# What you are asked to do
If a line in the entries includes "agent", show that line.

START Working data

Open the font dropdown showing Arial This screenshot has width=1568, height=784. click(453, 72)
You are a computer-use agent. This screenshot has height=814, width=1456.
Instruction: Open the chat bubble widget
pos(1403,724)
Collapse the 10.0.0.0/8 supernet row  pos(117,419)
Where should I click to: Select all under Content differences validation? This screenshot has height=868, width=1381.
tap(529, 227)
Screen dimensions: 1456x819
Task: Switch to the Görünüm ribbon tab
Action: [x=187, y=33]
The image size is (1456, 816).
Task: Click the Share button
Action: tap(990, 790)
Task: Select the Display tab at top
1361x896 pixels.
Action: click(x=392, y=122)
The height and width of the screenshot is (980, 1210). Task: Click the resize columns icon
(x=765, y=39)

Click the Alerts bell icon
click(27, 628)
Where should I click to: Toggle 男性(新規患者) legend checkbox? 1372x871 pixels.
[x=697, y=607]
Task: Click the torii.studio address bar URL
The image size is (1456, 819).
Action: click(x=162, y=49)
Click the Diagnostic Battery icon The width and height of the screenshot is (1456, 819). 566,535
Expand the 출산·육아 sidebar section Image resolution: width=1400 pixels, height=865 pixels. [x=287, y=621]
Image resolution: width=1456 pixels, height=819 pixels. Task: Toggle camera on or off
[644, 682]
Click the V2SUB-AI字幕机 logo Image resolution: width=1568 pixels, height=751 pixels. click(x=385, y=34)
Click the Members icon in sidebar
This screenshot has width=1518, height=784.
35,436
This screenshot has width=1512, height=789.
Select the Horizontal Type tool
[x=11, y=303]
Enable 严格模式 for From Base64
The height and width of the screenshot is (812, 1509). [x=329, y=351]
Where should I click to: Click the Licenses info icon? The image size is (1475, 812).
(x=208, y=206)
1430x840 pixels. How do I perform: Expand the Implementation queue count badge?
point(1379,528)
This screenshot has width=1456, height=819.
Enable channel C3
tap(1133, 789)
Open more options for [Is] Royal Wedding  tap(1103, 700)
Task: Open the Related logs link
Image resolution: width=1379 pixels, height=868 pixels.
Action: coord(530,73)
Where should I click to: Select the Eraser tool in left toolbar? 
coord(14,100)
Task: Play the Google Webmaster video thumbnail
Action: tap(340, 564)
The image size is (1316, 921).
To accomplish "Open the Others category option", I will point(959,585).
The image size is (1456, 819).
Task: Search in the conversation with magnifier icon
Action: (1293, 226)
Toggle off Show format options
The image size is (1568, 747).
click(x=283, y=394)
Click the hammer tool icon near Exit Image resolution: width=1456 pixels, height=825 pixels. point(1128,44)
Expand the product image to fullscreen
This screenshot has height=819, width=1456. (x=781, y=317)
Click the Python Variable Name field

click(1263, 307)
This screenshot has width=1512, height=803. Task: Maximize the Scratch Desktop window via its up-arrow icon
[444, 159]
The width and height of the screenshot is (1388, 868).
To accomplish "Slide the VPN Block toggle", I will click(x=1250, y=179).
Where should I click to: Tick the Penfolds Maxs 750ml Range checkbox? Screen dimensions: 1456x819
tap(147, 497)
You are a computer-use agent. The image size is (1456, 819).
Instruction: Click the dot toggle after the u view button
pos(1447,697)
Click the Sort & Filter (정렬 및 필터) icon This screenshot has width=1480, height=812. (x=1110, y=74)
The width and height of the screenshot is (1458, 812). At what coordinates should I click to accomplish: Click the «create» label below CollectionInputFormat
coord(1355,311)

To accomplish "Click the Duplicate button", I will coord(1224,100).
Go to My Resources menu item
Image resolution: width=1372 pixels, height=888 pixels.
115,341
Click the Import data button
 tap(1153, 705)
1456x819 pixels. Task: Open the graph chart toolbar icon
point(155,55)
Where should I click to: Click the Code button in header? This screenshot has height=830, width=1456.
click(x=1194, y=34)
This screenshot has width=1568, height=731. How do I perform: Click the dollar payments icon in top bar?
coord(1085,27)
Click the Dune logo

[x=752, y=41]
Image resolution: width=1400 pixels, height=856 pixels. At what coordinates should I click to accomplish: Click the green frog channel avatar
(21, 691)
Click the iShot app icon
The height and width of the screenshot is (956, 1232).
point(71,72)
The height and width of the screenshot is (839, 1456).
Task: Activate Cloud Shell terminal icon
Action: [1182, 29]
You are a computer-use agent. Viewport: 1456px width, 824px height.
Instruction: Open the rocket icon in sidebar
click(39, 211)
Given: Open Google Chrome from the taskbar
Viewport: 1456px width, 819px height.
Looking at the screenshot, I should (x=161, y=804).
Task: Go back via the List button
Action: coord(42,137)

END Working data

# Response area
You are a computer-use agent. This screenshot has height=814, width=1456.
You are a computer-use agent. The image size is (1456, 819).
You are a computer-use agent. Viewport: 1456px width, 824px height.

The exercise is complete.